Reading text
******

Charles isn't much of a football fan so he goes to talk with Cain after the event. It starts off as well as any reunion between brothers and by well I mean one is a total dick while the other is being the voice of reason. Cain doesn't give a hunk of donkey shit for reason though. He wants to use this Cyttorak power to gain money, fame, and women. A vast majority of the readers out there would probably do the same considering how much bank and pussy guys like Brett Farve and Albert Haynseworth get despite being douche-bags. When Xavier tries to challenge him, Cain reacts about as well as Ryan Leaf does to reporters. He acts like a fucking dick.

******

Data to examine
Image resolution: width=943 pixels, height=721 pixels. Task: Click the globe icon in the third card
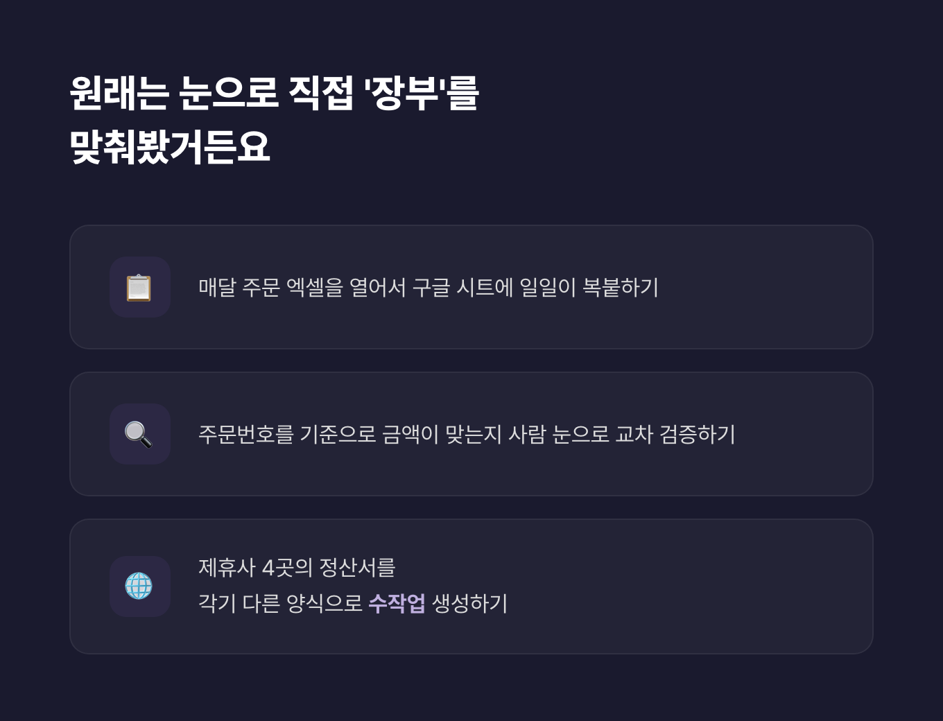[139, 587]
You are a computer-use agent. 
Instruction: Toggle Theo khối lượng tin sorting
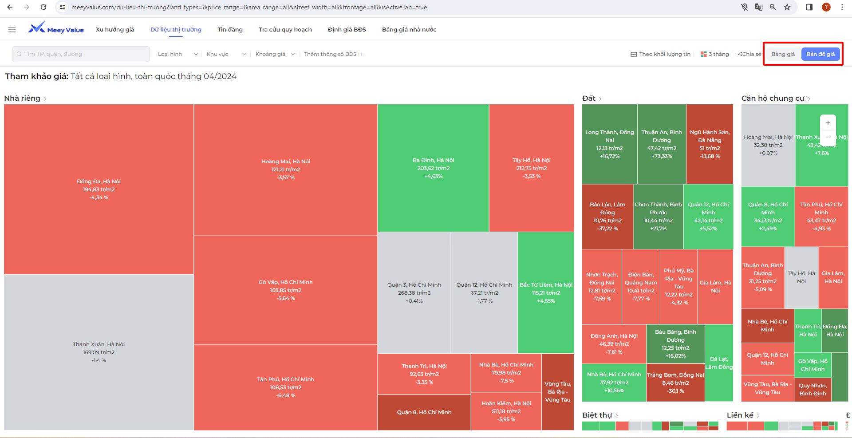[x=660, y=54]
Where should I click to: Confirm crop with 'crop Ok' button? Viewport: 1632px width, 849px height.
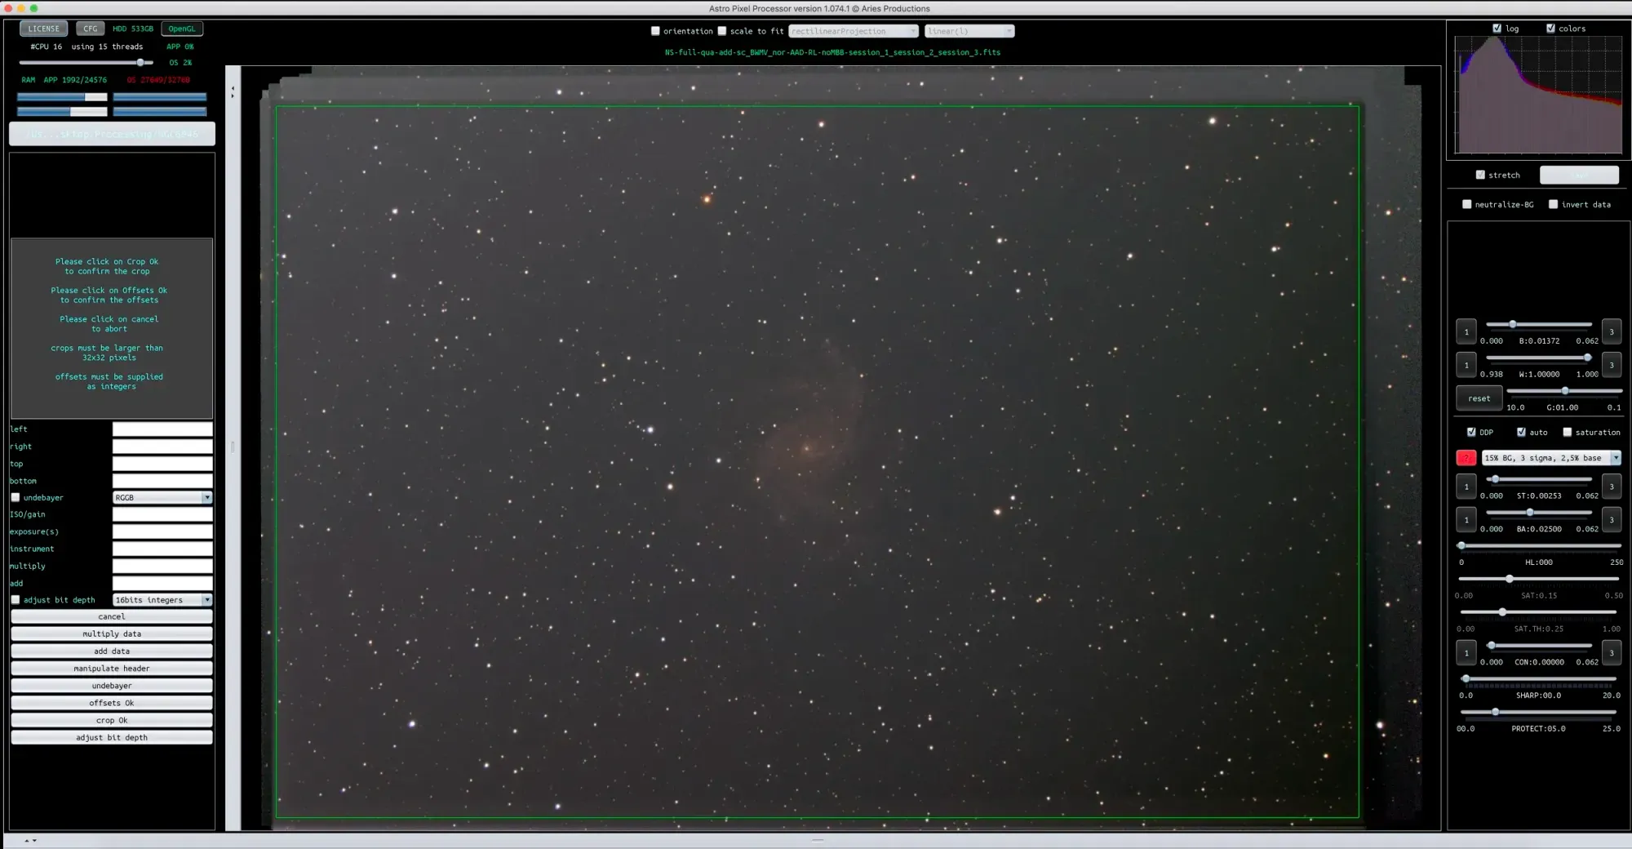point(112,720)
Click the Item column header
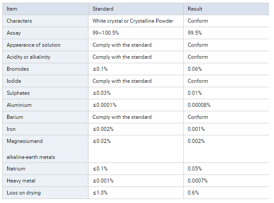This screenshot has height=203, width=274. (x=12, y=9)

******

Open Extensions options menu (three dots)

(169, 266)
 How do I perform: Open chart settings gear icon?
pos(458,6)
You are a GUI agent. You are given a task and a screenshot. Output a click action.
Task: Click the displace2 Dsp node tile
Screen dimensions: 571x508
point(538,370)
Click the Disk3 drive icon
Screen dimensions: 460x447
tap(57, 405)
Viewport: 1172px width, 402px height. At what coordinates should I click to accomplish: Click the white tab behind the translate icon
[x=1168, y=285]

******

Exercise set
• a. Please edit the passage about Charles and Cain starting at "Charles isn't much" and ending at "a fucking dick.", replacing "Cain" with "Juggernaut".
• b. Summarize the passage about Charles and Cain in two sentences.
The lines have nothing to do with the passage about Charles and Cain.

Solutions by task
• a.
Charles isn't much of a football fan so he goes to talk with Juggernaut after the event. It starts off as well as any reunion between brothers and by well I mean one is a total dick while the other is being the voice of reason. Juggernaut doesn't give a hunk of donkey shit for reason though. He wants to use this Cyttorak power to gain money, fame, and women. A vast majority of the readers out there would probably do the same considering how much bank and pussy guys like Brett Farve and Albert Haynseworth get despite being douche-bags. When Xavier tries to challenge him, Juggernaut reacts about as well as Ryan Leaf does to reporters. He acts like a fucking dick.

• b. After the event, Charles goes to talk with Cain, who ignores his voice of reason and wants to use the Cyttorak power to gain money, fame, and women. When Xavier tries to challenge him, Cain reacts badly.